Ripping off a piece of bread, I confess, “About half, maybe more, of my students hate reading. I don’t think they hate me, but I am reading to them.”
“I never knew that. Really? Half? You talk about a few students each year who worry you, but half?” he doesn’t believe me, which is strange because he hated school, especially reading.
“Yes, maybe more. Sometimes, like today, I feel like I am paying for what school, testing has done to them. But the truth is that they are paying for it. Reading stresses them out. It is one more thing to do. It is sitting still when they want to wiggle around. It is being a student, being a thinker, being a grown up when they are not ready to grow up. And for some, it is not wanting to fail, so it is safer not to try,” I explain.
Dan responds with silence and a side of compassion.
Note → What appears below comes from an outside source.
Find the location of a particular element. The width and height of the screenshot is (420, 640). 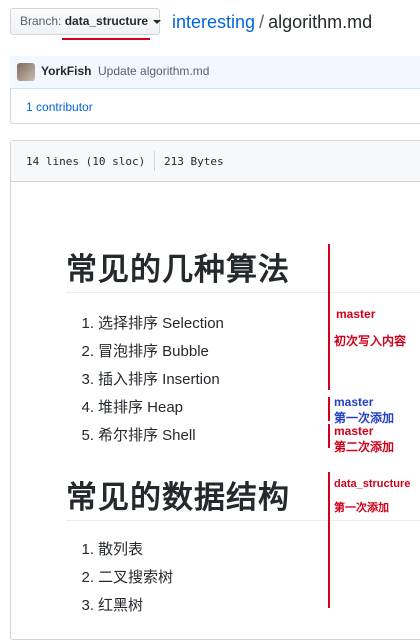

breadcrumb: interesting / algorithm.md is located at coordinates (272, 22).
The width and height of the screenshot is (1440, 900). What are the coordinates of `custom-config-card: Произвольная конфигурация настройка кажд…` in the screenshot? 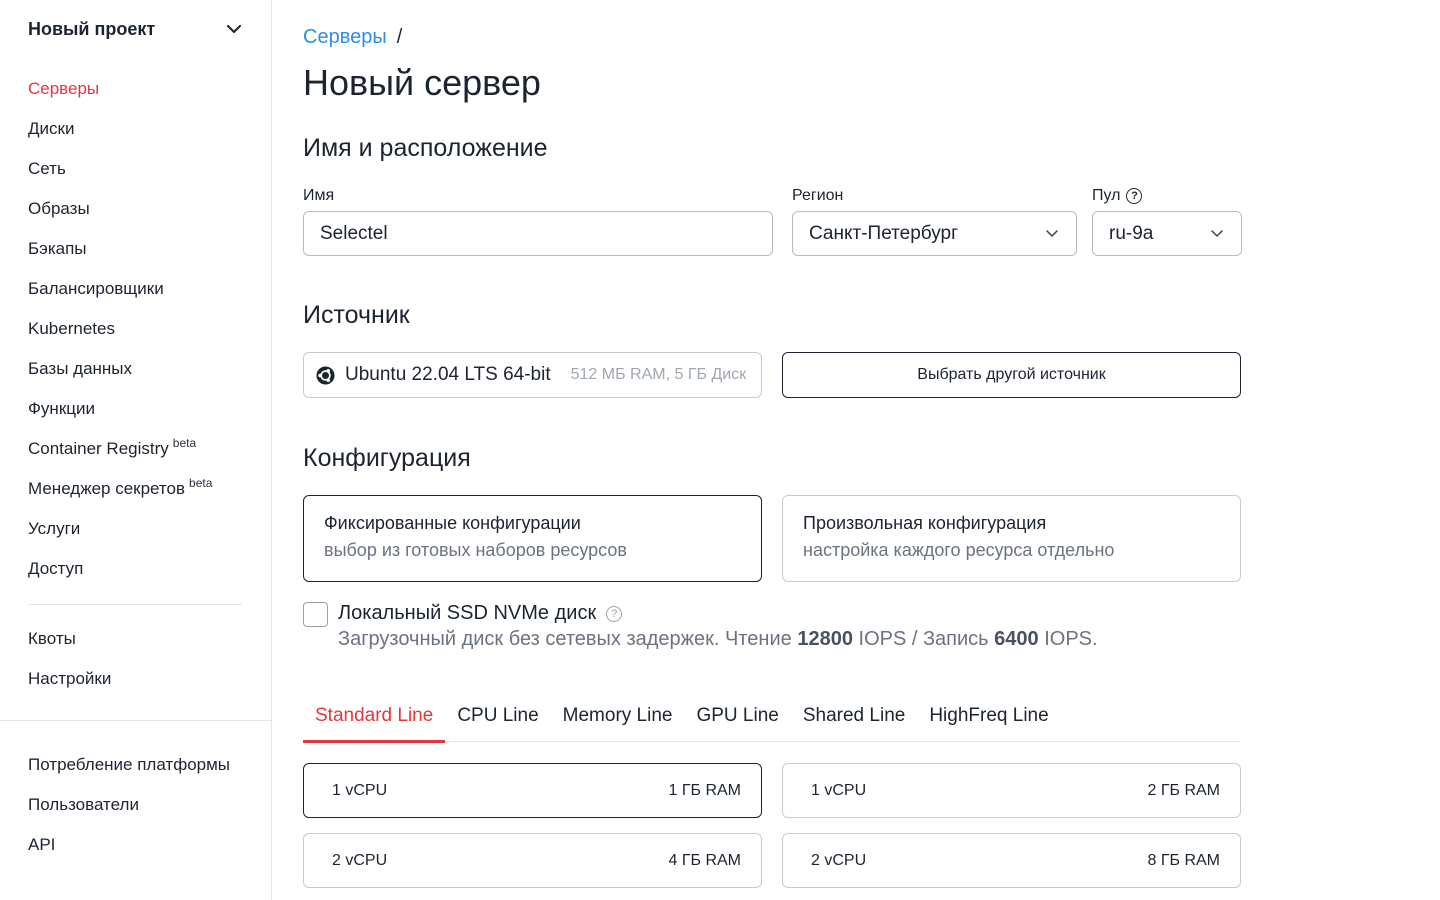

I put down the bread and try to hold back tears. I know I just have to do what I can to re-story the narrative of rejection into a narrative of belonging.
Of course, I will return from Iceland and plan to bring a souvenir for Juan and Jose. The souvenir will be symbolic of an apology never made by the system that made them hate reading. It will be symbolic of the apology I asked for from two young boys who don’t know the roots of their resistance. It will be my apology to them for banishing them from our class for 30 minutes on that cold December day. There are a number of apologies that have to happen here, but, more importantly, we have to find ways to heal and move forward.
The next day, students had their immigration book group discussions. I joined Jose’s group and read with them to clarify the ending of La Linea. Jose helped explain a few Spanish phrases to me. He translated the phrase “canas,” and I showed him my gray hair. Unfortunately, Juan was not able to stay with his group for long and was “banished” again. I called him at home this weekend, a story for another blog post.
I know words hurt and have the power to peel back your protective layers to expose your heart and even old wounds of failure and insecurity. I think it is okay to show that to your students. It humanizes us. It humanizes our work. Let some of that pain spill onto the already stained carpeting in your school. It will blend in. And then look for ways to repair your heart and theirs.If you want to hear some of the immigration book group discussions, check out these recordings:
Discussions of Of Beetles and Angels, The Journey of the Sparrows.
Discussions of Shadow of the Dragon, A Step from Heaven.
Discussions of Of Beetles and Angels, Inside Out and Back Again
Discussions of La Linea and Tangled Threads
Discussions of Girl in Translation, Uprising, and Song of a Buffalo Boy
Discussions of Lupita Manana and Behind the Mountains
Thank you, Sarah.
I love reading your blog. Your writing is so insightful and honest. You talk about so many experiences teachers have that I think we are pressured not to talk about because there is no easy answer. But, it’s about those complex topics that we most need discussion.
Lovely writing. Very humanizing story. Thank you.
Thank you for reading and commenting. The writing process helps me with the healing process, but hearing from other teachers makes this work less lonely.